A little bar mitzvah money, some savings, the desire to meet new people and engage in the music community. That’s all it took for seniors Ari Stern, Evan Brody, Mike Mimoun and Sawyer Carter Jacobs to found a burgeoning young record label, Underwater Peoples.
For a project that began with the simple goal of creating a Web site, Underwater Peoples has had incredible success. Their first release, a record by the band Real Estate, garnered immediate attention from the tastemakers of music: Pitchfork, Gorilla vs. Bear, My Old Kentucky Home and the coveted position of Band to Watch by Stereogum, an honor the band shares with the likes of Arcade Fire and Vampire Weekend.
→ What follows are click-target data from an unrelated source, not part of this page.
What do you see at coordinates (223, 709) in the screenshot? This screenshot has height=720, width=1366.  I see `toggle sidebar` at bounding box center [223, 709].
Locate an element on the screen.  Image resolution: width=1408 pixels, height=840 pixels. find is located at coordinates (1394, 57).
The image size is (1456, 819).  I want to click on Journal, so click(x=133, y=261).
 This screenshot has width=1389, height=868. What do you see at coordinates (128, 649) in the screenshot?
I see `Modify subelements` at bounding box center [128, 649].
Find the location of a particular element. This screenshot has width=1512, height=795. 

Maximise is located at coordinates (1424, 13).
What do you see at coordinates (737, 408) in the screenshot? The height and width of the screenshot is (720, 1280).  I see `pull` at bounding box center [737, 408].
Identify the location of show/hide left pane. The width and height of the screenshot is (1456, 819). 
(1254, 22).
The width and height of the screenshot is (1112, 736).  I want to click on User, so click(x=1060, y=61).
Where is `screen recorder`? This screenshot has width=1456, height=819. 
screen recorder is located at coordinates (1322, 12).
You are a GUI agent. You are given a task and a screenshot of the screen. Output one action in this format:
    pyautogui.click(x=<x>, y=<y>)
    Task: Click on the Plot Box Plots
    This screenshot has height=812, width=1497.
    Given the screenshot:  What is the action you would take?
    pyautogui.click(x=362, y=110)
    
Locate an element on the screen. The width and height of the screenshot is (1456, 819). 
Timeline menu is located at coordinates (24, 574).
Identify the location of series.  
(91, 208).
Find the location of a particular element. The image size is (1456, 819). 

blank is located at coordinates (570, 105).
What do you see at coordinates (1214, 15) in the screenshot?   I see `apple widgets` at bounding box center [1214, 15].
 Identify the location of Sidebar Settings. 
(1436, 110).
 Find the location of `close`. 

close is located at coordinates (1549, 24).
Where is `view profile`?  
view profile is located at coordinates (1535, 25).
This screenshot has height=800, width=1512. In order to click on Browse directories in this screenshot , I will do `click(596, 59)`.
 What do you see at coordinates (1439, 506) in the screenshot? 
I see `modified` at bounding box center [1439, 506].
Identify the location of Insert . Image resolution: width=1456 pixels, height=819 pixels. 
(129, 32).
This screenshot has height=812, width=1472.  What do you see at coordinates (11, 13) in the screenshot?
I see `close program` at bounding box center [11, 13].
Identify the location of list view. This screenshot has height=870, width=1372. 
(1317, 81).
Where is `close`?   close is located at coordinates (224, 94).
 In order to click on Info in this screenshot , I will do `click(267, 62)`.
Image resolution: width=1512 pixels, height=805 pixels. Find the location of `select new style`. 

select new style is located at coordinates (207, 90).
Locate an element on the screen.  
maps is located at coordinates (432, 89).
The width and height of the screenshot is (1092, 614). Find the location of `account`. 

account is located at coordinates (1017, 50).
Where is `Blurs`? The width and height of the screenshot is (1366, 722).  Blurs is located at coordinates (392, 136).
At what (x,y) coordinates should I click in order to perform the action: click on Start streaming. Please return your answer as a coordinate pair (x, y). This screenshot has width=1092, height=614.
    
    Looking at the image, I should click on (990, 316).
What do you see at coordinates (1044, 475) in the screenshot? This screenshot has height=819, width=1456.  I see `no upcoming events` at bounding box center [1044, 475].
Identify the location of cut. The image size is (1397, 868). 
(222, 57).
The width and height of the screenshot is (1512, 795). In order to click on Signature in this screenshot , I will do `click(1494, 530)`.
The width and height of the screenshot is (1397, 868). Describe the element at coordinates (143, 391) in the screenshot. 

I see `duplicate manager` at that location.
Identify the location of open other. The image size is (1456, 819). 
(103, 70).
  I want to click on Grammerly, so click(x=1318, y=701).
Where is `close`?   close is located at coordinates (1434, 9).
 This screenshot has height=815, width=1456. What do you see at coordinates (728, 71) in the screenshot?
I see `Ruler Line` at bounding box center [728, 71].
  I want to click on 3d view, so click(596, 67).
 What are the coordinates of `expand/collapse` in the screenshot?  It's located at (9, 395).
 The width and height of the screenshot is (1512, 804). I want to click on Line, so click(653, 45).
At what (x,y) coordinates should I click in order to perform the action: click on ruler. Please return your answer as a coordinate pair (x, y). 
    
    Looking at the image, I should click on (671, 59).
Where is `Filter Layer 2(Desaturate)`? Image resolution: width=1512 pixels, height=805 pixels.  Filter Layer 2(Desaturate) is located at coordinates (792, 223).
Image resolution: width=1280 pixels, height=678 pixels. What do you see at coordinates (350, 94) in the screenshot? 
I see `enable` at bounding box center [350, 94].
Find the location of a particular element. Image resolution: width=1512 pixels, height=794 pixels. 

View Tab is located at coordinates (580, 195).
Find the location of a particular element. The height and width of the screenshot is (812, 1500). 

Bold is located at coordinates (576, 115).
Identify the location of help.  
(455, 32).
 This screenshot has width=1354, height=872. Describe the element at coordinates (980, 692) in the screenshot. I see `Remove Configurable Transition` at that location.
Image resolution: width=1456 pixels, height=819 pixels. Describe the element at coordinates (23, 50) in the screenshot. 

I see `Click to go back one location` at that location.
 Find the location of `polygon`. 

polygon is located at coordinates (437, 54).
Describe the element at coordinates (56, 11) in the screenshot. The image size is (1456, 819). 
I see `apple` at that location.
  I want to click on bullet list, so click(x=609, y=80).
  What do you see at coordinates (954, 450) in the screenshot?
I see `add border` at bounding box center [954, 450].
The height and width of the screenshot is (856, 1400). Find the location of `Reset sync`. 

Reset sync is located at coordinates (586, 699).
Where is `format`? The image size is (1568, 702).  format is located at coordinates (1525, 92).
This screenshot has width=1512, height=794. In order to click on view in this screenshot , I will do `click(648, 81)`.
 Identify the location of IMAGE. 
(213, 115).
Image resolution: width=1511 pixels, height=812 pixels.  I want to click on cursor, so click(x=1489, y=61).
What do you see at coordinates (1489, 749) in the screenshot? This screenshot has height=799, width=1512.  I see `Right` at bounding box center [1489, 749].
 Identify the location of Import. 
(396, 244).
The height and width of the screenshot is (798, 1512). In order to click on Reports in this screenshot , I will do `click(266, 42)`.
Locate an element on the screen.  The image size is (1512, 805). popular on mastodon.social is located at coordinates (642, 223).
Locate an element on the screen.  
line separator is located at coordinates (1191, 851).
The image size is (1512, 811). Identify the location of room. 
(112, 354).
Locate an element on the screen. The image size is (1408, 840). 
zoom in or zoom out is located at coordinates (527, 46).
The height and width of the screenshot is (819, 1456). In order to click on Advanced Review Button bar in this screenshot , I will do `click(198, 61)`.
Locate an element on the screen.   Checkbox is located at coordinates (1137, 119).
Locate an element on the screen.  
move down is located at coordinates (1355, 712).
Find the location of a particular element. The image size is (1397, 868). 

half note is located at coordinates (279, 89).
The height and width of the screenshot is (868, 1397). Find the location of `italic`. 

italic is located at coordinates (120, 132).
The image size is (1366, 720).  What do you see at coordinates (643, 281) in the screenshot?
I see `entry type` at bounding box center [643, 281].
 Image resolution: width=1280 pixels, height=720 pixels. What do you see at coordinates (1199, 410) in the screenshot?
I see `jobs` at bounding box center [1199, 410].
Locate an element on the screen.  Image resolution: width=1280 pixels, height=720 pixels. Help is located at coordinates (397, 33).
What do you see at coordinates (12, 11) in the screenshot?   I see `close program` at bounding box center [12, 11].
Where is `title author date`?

“Building friendships, that’s what it comes down to,” said Stern. Underwater Peoples’ four founders work primarily with their network of friends to discover new bands from Washington state to New Jersey. Their personal tastes range from doo wop to ye-ye, David Bowie to Ponytail, but as they write on the label’s MySpace page, the focus of the label is individuality and exceptionality.
The label now features 12 bands. “I don’t feel like I’m listening to my friends’ music,” Stern said. “I feel like I’m listening to something that everyone else should be listening to.”
Jacobs spoke to the label’s representation of suburbia.
“There’s something to be said that it all comes from the suburbs,” Jacobs said. “The suburbs get a bad rap. You hear about the ticky-tacky houses and that there’s this whole black hole of culture where everybody looks the same, lives the same and it’s all about safety and containment and 1950s-era life. But this music is so organic and there’s so much emotion and there’s so much nuance. The more you listen to it, the more you kind of fall in love with the identity. It goes far to prove that there’s a strong artistic relevance to the kids that came out of there, and people really identify with it.”
This sense of connection is an ethos the founders have extended through their work, using MySpace, Twitter, Facebook – even GChat – to involve their audience.
“In the past, the individual could only connect to the artist,” Jacobs said. “This provides the means for the artist to connect with the individual.”
He continued, “The PR aspect is pretty grueling and it would be impossible if it was for something that we didn’t love. That sounds like a cheesy thing to say, but if you have any experience in trying to push something, it’s hard. Like I couldn’t sell Cutco knives. I’d kill myself. It’s nice to sell something that you believe in and really love.”
As with most successes, there were some challenges. Running a record label meant dealing with intellectual property rights and facing long hours just getting the Web site to operate. One particular frustration occurred while designing the free CDs they offered with the release of Real Estate’s Suburban Beverage 7″. For each of the 500 discs, they used a laser-inscribing device to imprint a design, which took 50 minutes per disc. Later, they got phone calls informing them the CDs didn’t work.
This year, they will be graduating, but their physical separation won’t be the end of Underwater Peoples. As Stern said, “We’re just going to keep doing it, and be successful and containable and pump out good stuff.”